→ **Objective**
Reproduce the text of every item below verbatim, leaving the pictures out of your answer.
════════════════════
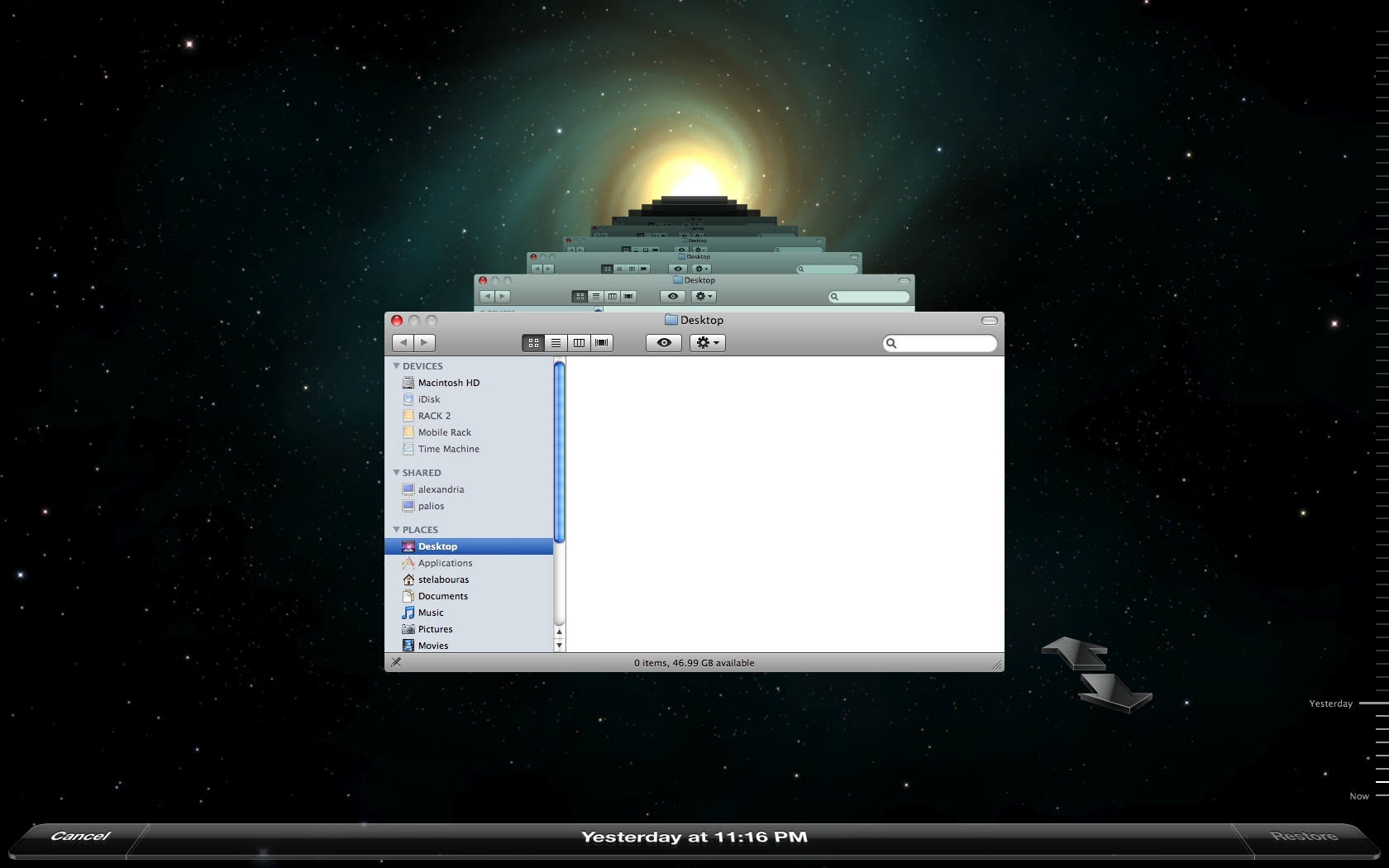Select Macintosh HD in sidebar

[448, 383]
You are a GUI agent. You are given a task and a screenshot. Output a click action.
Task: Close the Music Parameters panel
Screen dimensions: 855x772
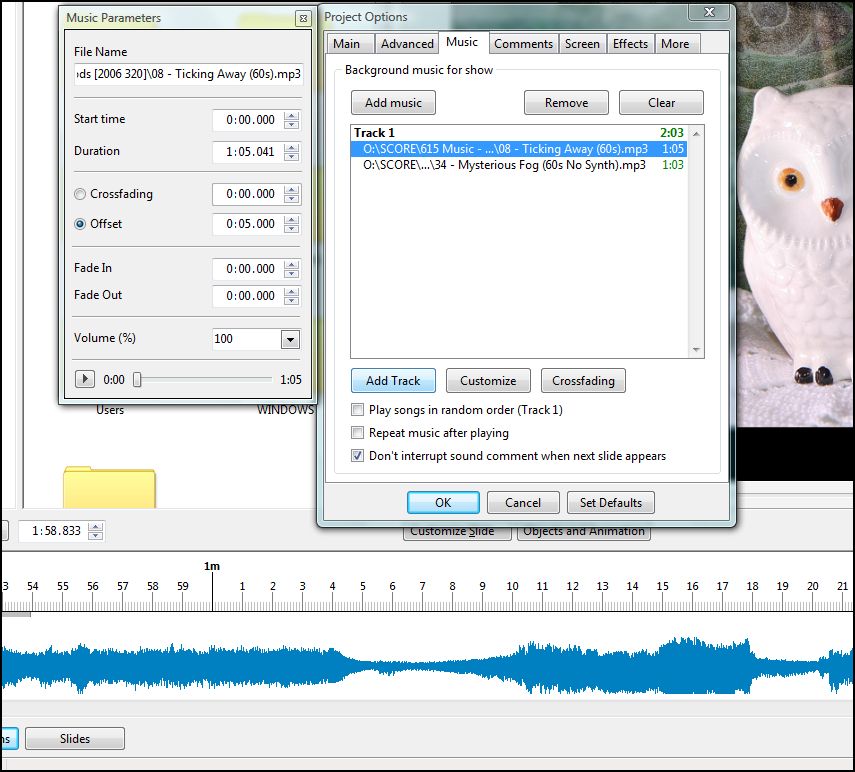click(302, 18)
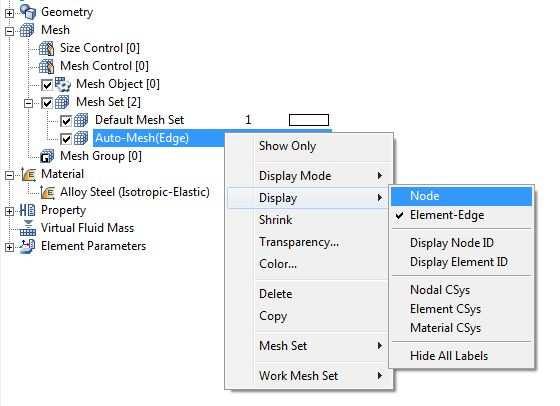
Task: Collapse the Material tree node
Action: (9, 175)
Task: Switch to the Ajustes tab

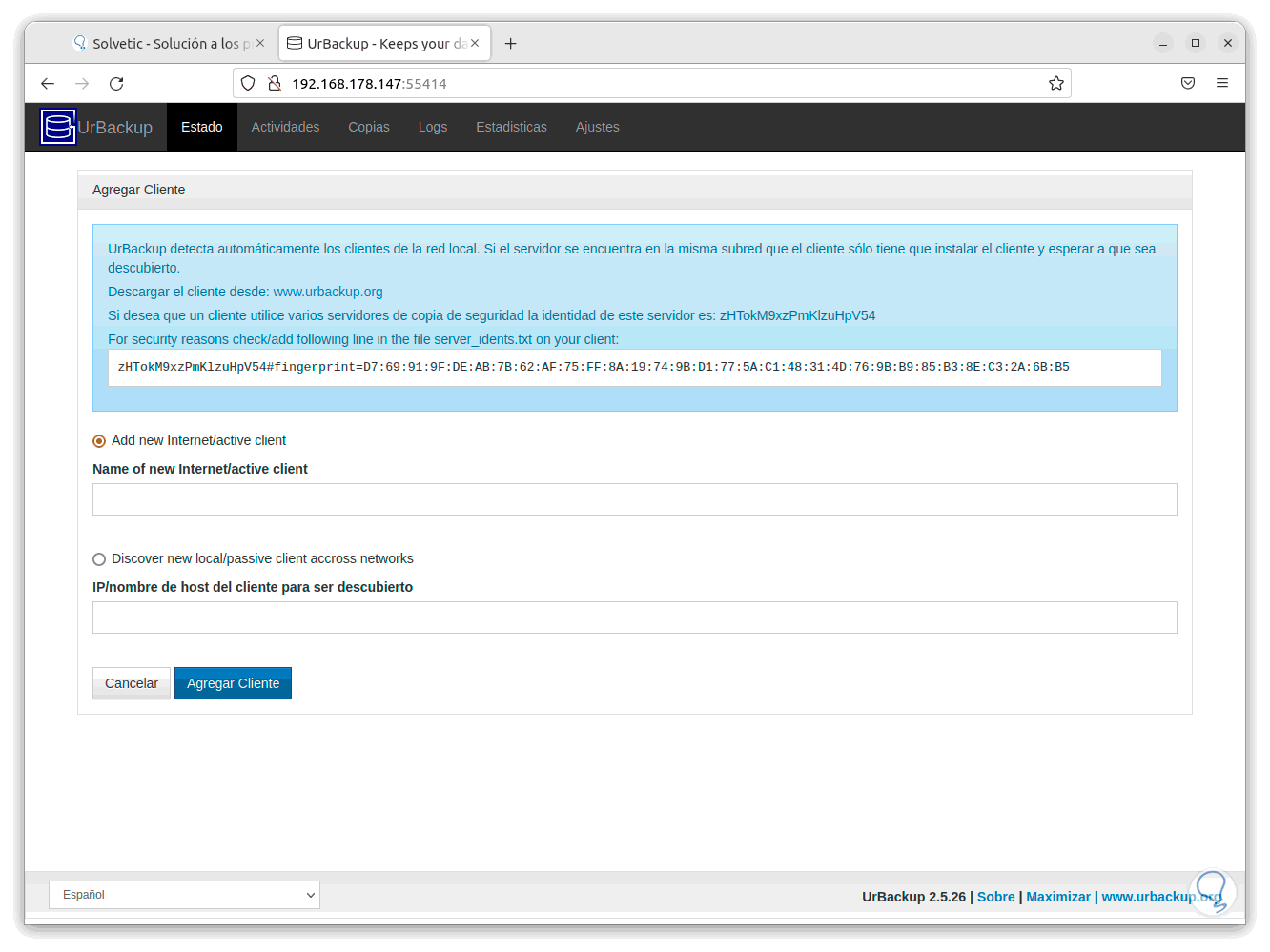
════════════════════
→ **Exercise solution**
Select Macintosh HD in sidebar

[448, 383]
You are a GUI agent. You are given a task and a screenshot. Output a click action.
Task: Close the Music Parameters panel
Screen dimensions: 855x772
click(302, 18)
Task: Collapse the Material tree node
Action: (9, 175)
Task: Switch to the Ajustes tab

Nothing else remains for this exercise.